Revision as of 21:06, 14 June 2022

Economic Impact Analysis is a methodology used to measure the effects of a project, policy or program on the economy. This can include factors such as jobs, income, productivity and competitiveness. EIA is often used in conjunction with other forms of analysis, such as benefit-cost analysis and financial feasibility.

Economic impact analyses usually employ one of two methods for determining impacts. The first is an input-output model (I/O model) for analyzing the regional economy. These models rely on inter-industry data to determine how effects in one industry will impact other sectors. In addition, I/O models also estimate the share of each industry's purchases that are supplied by local firms (versus those outside the study area). Based on this data, multipliers are calculated and used to estimate economic impacts. Examples of I/O models used for economic impact analyses are IMPLAN, RIMS-II, Chmura, and Emsi.

Another method used for economic impact analyses are economic simulation models.

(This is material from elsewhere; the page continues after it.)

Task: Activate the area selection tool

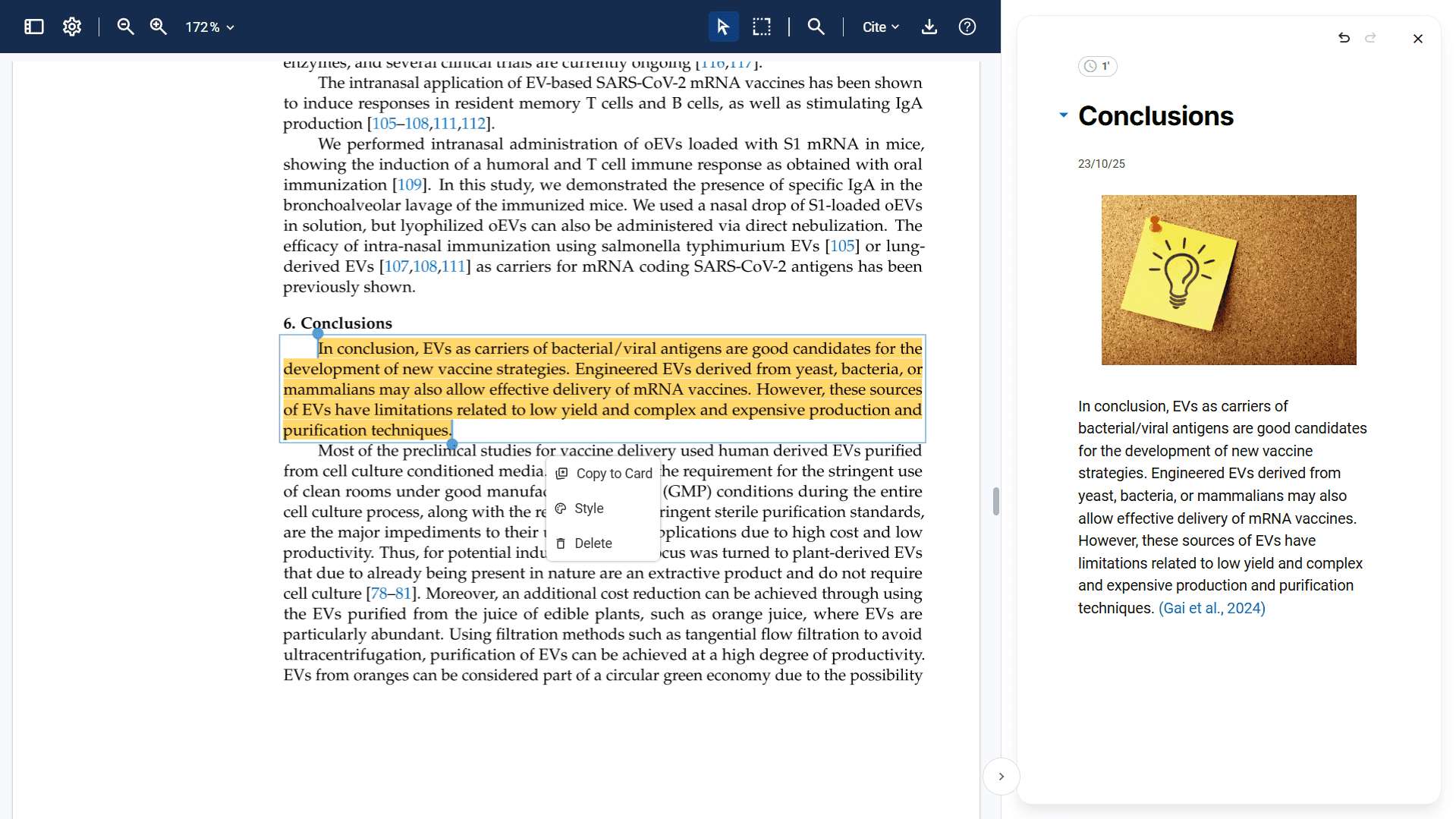Action: click(x=761, y=27)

These are more complex econometric and general equilibrium models. They account for everything the I/O model does, plus they forecast the impacts caused by future economic and demographic changes. One such an example is the REMI Model


Economic Impact Analysis


The Importance of Economic Impact Analysis[1]
An economic impact analysis (EIA) helps communities understand how local economies work. An EIA will help you and your community understand questions like:

  • How important is a business or industry to your local economy?
  • What kind of investment should you make in your local economy?
  • How many jobs will be affected by a change in the economy?
  • How will a change affect the amount of money that comes to your economy?


Types of Economic Impact[2]
The economic impact is the financial effect that an event, program, project, or policy has on an entity. That entity could be a person, a neighborhood, a city, an industry, or an entire country.

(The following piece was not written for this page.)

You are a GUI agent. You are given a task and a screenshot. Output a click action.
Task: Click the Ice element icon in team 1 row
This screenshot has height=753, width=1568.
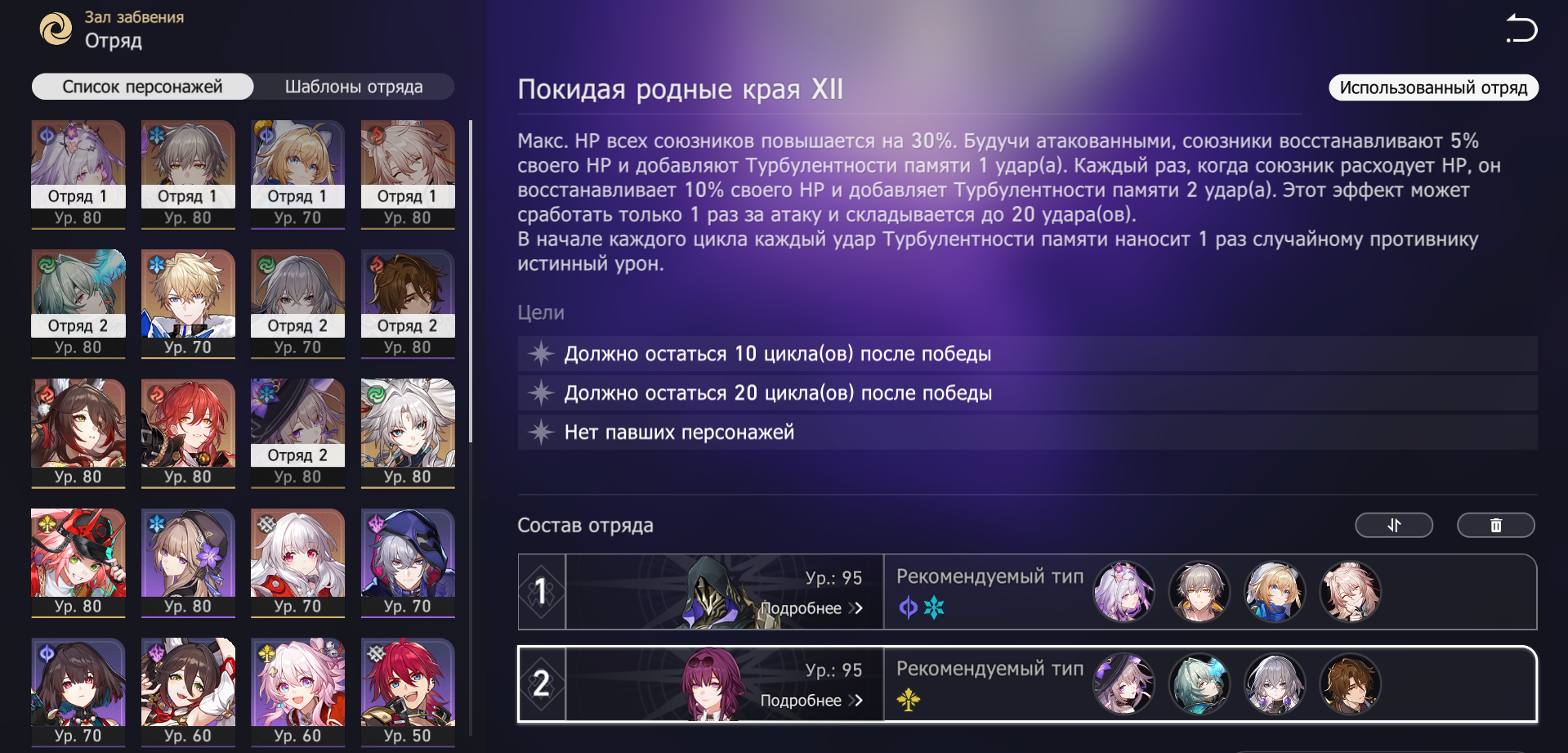pyautogui.click(x=934, y=607)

There are typically three key types of economic impacts being analyzed when doing an economic impact study.

  • Direct Economic Impacts: Direct economic impacts would be the employment and income generated directly by a project. For example, if you were building a new distribution center in a city, you would need to hire labor, buy materials from suppliers, and contract services for technology infrastructure.

The income that generates for the businesses and contractors you work with would be counted as a direct economic impact.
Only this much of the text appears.